What you should do
Give back all of the data exactly as it appears here.
- - -
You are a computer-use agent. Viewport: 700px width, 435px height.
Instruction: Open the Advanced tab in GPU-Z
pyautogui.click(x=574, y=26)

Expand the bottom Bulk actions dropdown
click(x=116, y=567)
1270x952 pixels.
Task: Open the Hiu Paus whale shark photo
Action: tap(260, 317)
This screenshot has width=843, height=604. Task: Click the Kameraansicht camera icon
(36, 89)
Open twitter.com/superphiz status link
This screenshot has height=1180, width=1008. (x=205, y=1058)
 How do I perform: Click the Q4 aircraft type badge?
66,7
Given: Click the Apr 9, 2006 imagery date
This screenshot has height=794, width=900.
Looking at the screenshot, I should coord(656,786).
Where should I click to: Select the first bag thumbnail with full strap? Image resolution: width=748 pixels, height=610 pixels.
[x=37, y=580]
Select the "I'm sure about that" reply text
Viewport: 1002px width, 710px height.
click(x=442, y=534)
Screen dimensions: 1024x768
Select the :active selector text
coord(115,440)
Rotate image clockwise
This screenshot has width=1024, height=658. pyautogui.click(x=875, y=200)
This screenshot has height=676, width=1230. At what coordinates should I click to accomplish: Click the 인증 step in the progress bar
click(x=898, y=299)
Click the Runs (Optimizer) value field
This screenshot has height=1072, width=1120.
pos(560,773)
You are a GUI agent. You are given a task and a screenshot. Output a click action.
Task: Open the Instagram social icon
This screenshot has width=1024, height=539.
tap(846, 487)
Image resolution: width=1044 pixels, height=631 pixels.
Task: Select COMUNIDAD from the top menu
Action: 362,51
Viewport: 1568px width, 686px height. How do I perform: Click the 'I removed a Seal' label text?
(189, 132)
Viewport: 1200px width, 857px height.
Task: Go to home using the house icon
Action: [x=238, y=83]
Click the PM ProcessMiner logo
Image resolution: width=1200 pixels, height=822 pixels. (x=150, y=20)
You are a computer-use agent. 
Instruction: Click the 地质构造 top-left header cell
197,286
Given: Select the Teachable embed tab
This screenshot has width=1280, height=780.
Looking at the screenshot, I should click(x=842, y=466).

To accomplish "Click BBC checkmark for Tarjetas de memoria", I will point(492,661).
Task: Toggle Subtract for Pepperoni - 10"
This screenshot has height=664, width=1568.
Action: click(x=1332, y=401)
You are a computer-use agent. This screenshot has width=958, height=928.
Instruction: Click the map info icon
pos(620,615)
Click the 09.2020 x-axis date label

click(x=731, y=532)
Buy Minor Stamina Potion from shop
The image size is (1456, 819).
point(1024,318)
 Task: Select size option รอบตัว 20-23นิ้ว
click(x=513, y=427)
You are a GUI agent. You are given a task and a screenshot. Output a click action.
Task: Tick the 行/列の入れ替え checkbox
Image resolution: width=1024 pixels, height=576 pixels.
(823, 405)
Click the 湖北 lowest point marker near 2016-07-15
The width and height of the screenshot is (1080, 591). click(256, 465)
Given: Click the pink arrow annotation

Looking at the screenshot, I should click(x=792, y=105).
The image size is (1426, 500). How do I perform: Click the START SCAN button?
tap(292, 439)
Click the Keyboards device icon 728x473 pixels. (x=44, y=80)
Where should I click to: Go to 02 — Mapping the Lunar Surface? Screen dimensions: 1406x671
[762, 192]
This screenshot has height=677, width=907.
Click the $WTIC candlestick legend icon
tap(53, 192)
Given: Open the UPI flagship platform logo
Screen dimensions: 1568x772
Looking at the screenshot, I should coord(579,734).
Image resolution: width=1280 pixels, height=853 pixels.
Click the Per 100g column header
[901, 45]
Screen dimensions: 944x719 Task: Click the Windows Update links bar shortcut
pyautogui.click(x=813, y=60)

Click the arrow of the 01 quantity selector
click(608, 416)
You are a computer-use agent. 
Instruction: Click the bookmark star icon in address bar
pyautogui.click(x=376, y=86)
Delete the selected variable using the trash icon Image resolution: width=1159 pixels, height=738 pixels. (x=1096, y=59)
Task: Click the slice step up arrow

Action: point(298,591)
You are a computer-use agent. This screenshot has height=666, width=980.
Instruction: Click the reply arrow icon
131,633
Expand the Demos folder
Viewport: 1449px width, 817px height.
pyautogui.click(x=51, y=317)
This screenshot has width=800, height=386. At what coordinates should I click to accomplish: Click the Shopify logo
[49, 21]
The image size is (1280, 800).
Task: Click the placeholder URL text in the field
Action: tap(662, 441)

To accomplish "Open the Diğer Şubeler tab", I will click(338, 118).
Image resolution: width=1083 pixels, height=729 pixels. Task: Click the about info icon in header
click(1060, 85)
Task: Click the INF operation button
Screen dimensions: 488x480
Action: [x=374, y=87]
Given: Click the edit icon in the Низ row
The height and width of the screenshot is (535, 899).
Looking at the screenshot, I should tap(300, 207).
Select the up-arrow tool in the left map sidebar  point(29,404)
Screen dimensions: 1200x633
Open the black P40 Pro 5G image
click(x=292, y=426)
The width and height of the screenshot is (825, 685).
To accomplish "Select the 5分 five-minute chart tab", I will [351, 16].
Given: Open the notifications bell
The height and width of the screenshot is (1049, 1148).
- - -
Exercise output
You are a computer-use agent. Viewport: 700px width, 435px height.
Instruction: Open the Advanced tab in GPU-Z
pyautogui.click(x=574, y=26)

Expand the bottom Bulk actions dropdown
click(x=116, y=567)
1270x952 pixels.
Task: Open the Hiu Paus whale shark photo
Action: tap(260, 317)
This screenshot has width=843, height=604. Task: Click the Kameraansicht camera icon
(36, 89)
Open twitter.com/superphiz status link
This screenshot has height=1180, width=1008. (x=205, y=1058)
 How do I perform: Click the Q4 aircraft type badge?
66,7
Given: Click the Apr 9, 2006 imagery date
This screenshot has height=794, width=900.
Looking at the screenshot, I should coord(656,786).
Where should I click to: Select the first bag thumbnail with full strap? Image resolution: width=748 pixels, height=610 pixels.
[x=37, y=580]
Select the "I'm sure about that" reply text
Viewport: 1002px width, 710px height.
click(x=442, y=534)
Screen dimensions: 1024x768
Select the :active selector text
coord(115,440)
Rotate image clockwise
This screenshot has width=1024, height=658. pyautogui.click(x=875, y=200)
This screenshot has height=676, width=1230. At what coordinates should I click to accomplish: Click the 인증 step in the progress bar
click(x=898, y=299)
Click the Runs (Optimizer) value field
This screenshot has height=1072, width=1120.
pos(560,773)
You are a GUI agent. You are given a task and a screenshot. Output a click action.
Task: Open the Instagram social icon
This screenshot has width=1024, height=539.
tap(846, 487)
Image resolution: width=1044 pixels, height=631 pixels.
Task: Select COMUNIDAD from the top menu
Action: 362,51
Viewport: 1568px width, 686px height. How do I perform: Click the 'I removed a Seal' label text?
(189, 132)
Viewport: 1200px width, 857px height.
Task: Go to home using the house icon
Action: [x=238, y=83]
Click the PM ProcessMiner logo
Image resolution: width=1200 pixels, height=822 pixels. (x=150, y=20)
You are a computer-use agent. 
Instruction: Click the 地质构造 top-left header cell
197,286
Given: Select the Teachable embed tab
This screenshot has width=1280, height=780.
Looking at the screenshot, I should click(x=842, y=466).

To accomplish "Click BBC checkmark for Tarjetas de memoria", I will point(492,661).
Task: Toggle Subtract for Pepperoni - 10"
This screenshot has height=664, width=1568.
Action: click(x=1332, y=401)
You are a computer-use agent. This screenshot has width=958, height=928.
Instruction: Click the map info icon
pos(620,615)
Click the 09.2020 x-axis date label

click(x=731, y=532)
Buy Minor Stamina Potion from shop
The image size is (1456, 819).
point(1024,318)
 Task: Select size option รอบตัว 20-23นิ้ว
click(x=513, y=427)
You are a GUI agent. You are given a task and a screenshot. Output a click action.
Task: Tick the 行/列の入れ替え checkbox
Image resolution: width=1024 pixels, height=576 pixels.
(823, 405)
Click the 湖北 lowest point marker near 2016-07-15
The width and height of the screenshot is (1080, 591). click(256, 465)
Given: Click the pink arrow annotation

Looking at the screenshot, I should click(x=792, y=105).
The image size is (1426, 500). How do I perform: Click the START SCAN button?
tap(292, 439)
Click the Keyboards device icon 728x473 pixels. (x=44, y=80)
Where should I click to: Go to 02 — Mapping the Lunar Surface? Screen dimensions: 1406x671
[762, 192]
This screenshot has height=677, width=907.
Click the $WTIC candlestick legend icon
tap(53, 192)
Given: Open the UPI flagship platform logo
Screen dimensions: 1568x772
Looking at the screenshot, I should coord(579,734).
Image resolution: width=1280 pixels, height=853 pixels.
Click the Per 100g column header
[901, 45]
Screen dimensions: 944x719 Task: Click the Windows Update links bar shortcut
pyautogui.click(x=813, y=60)

Click the arrow of the 01 quantity selector
click(608, 416)
You are a computer-use agent. 
Instruction: Click the bookmark star icon in address bar
pyautogui.click(x=376, y=86)
Delete the selected variable using the trash icon Image resolution: width=1159 pixels, height=738 pixels. (x=1096, y=59)
Task: Click the slice step up arrow

Action: point(298,591)
You are a computer-use agent. This screenshot has height=666, width=980.
Instruction: Click the reply arrow icon
131,633
Expand the Demos folder
Viewport: 1449px width, 817px height.
pyautogui.click(x=51, y=317)
This screenshot has width=800, height=386. At what coordinates should I click to accomplish: Click the Shopify logo
[49, 21]
The image size is (1280, 800).
Task: Click the placeholder URL text in the field
Action: tap(662, 441)

To accomplish "Open the Diğer Şubeler tab", I will click(338, 118).
Image resolution: width=1083 pixels, height=729 pixels. Task: Click the about info icon in header
click(1060, 85)
Task: Click the INF operation button
Screen dimensions: 488x480
Action: [x=374, y=87]
Given: Click the edit icon in the Низ row
The height and width of the screenshot is (535, 899).
Looking at the screenshot, I should tap(300, 207).
Select the up-arrow tool in the left map sidebar  point(29,404)
Screen dimensions: 1200x633
Open the black P40 Pro 5G image
click(x=292, y=426)
The width and height of the screenshot is (825, 685).
To accomplish "Select the 5分 five-minute chart tab", I will [351, 16].
Given: Open the notifications bell
The height and width of the screenshot is (1049, 1148).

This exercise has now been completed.